### 页面摘录
《面向机器智能的TensorFlow实践》StanfordDog完整修改

本文链接：https://blog.csdn.net/fnhc462354756/article/details/79872994

《面向机器智能的TensorFlow实践》深入浅出，将tensorflow的很多概念讲的很清楚，很适合tensorflow的初学者学习。该书完整的代码在https://github.com/backstopmedia/tensorflowbook点击打开链接可以下载到。

在学习Standfor dog项目时，发现很多博客都没能很好的解决最后准确性问题。然后我仔细研究，发现了其中的问题，具体请参考我的github: https://github.com/Alex-AI-Du/Tensorflow-Tutorial/tree/master/standford_dog

如有问题可以联系我。

"""
Note:2018.3.30
"""

import tensorflow as tf
import glob
from itertools import groupby
from collections import defaultdict
from PIL import Image
import os

os.environ['TF_CPP_MIN_LOG_LEVEL'] = '2'  #忽略烦人的警告
IMAGE_WIDTH = 256
IMAGE_HEIGHT = 256

sess = tf.InteractiveSession()

#查找符合一定规则的所有文件，并将文件名以lis形式返回。
#image_filenames = glob.glob(r"G:\AI\Images\n02110*\*.jpg")
image_filenames = glob.glob(r"G:\AI\Images\n02*\*.jpg")

#这句是我添加的。因为读到的路径形式为：'./imagenet-dogs\\n02085620-Chihuahua\\n02085620_10074.jpg'，路径分隔符中除第1个之外，都是2个反斜杠，与例程不一致。这里将2个反斜杠替换为斜杠
#image_filenames = list(map(lambda image: image.replace('\\', '/'), image_filenames_0))

#用list类型初始化training和testing数据集，用defaultdict的好处是为字典中不存在的键提供默认值
training_dataset = defaultdict(list)
testing_dataset = defaultdict(list)

#将品种名从文件名中切分出，image_filename_with_breed是一个迭代器，用list(image_filename_with_breed)将其转换为list，其中的元素类似于：('n02085620-Chihuahua', './imagenet-dogs/n02085620-Chihuahua/n02085620_10131.jpg')。
image_filename_with_breed = list(map(lambda filename: (filename.split("\\")[-2], filename), image_filenames))

## Group each image by the breed which is the 0th element in the tuple returned above
#groupby后得到的是一个迭代器，每个元素的形式为：('n02085620-Chihuahua', <itertools._grouper at 0xd5892e8>)，其中第1个元素为种类；第2个元素代表该类的文件，这两个元素也分别对应for循环里的dog_breed和breed_images。
for dog_breed, breed_images in groupby(image_filename_with_breed,
                                       lambda x: x[0]):

    #enumerate的作用是列举breed_images中的所有元素，可同时返回索引和元素，i和breed_image
    #的最后一个值分别是：168、('n02116738-African_hunting_dog', './imagenet-dogs/
    #n02116738-African_hunting_dog/n02116738_9924.jpg')
    for i, breed_image in enumerate(breed_images):

        #因为breed_images是按类分别存储的，所以下面是将大约20%的数据作为测试集，大约80%的
        #数据作为训练集。
######
> [任务列表]
**A)** 这篇博文认为《面向机器智能的TensorFlow实践》很适合哪类人学习？
**B)** 请逐字抄录这篇博文中的一段：从含有“本文链接：https://b”的词句开始，到“ok点击打开链接可以下载到。”结束。
下面的材料取自另一个来源。
### 数据摘录
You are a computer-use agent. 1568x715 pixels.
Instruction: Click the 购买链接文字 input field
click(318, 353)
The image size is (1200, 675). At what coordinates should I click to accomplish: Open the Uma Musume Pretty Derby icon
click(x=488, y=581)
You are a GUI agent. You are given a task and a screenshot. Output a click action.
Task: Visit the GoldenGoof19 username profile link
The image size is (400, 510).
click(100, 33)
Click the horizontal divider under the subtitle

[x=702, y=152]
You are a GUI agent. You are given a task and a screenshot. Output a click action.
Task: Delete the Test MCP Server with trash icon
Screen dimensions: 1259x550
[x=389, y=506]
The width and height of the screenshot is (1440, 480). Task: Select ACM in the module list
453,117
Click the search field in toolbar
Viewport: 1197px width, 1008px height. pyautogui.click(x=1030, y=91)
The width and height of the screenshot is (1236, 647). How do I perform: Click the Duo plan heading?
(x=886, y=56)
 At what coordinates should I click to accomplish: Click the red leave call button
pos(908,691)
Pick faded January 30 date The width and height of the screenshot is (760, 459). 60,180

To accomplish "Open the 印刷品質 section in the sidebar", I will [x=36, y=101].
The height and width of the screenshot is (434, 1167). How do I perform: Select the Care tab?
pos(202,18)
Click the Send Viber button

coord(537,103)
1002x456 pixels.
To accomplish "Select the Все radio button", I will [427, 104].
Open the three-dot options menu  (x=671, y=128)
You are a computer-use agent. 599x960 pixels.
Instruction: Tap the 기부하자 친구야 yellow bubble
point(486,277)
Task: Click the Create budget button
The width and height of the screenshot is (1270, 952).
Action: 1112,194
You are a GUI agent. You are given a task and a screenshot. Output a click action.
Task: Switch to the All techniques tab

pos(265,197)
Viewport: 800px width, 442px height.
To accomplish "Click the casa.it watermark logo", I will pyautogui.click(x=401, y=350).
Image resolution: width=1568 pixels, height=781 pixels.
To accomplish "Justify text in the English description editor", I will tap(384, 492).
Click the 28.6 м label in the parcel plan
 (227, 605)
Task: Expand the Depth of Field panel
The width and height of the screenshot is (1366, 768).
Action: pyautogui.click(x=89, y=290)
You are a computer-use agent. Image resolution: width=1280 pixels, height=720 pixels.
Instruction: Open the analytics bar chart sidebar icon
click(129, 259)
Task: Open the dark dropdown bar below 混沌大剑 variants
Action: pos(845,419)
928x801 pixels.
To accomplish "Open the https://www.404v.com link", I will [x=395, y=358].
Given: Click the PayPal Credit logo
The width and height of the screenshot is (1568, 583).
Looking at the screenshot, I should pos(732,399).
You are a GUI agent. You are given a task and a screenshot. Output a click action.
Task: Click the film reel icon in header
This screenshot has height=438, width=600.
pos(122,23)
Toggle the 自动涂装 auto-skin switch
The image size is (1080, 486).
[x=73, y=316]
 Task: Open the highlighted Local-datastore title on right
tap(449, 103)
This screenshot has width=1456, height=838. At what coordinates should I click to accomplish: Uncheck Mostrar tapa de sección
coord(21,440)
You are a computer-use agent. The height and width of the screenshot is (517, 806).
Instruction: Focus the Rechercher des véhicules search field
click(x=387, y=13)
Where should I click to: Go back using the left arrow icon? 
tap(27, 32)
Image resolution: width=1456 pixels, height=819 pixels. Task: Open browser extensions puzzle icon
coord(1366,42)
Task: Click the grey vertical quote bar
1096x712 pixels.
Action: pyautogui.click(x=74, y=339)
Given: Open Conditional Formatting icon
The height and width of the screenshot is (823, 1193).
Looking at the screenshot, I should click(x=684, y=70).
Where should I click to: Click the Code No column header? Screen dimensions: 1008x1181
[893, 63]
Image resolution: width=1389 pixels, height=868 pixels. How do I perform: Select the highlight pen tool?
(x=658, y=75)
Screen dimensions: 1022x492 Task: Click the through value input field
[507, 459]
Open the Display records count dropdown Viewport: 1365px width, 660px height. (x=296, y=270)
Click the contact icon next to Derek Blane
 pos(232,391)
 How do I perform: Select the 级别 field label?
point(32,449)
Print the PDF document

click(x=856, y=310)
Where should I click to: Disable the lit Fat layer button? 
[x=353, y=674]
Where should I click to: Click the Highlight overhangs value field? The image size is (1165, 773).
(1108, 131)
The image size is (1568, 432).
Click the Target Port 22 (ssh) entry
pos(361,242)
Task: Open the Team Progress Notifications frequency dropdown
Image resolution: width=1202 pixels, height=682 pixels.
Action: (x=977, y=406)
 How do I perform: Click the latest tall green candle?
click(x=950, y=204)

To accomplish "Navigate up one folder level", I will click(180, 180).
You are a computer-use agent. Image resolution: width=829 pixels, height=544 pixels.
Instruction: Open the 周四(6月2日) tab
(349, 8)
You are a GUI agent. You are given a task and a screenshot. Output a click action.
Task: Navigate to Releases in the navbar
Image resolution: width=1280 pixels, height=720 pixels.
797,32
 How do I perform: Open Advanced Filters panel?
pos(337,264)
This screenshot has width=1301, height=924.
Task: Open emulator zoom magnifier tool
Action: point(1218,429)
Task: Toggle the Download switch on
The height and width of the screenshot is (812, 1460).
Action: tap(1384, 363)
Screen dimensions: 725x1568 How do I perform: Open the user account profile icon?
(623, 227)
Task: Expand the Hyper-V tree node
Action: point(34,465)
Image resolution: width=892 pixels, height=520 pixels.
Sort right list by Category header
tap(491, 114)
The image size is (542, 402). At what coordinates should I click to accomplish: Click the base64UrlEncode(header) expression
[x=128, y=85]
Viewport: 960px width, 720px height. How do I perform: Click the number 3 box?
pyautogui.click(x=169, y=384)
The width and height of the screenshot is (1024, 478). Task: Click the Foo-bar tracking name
######
> [参考答案]
**A)** 很适合TensorFlow的初学者学习。

**B)**
本文链接：https://blog.csdn.net/fnhc462354756/article/details/79872994

《面向机器智能的TensorFlow实践》深入浅出，将tensorflow的很多概念讲的很清楚，很适合tensorflow的初学者学习。该书完整的代码在https://github.com/backstopmedia/tensorflowbook点击打开链接可以下载到。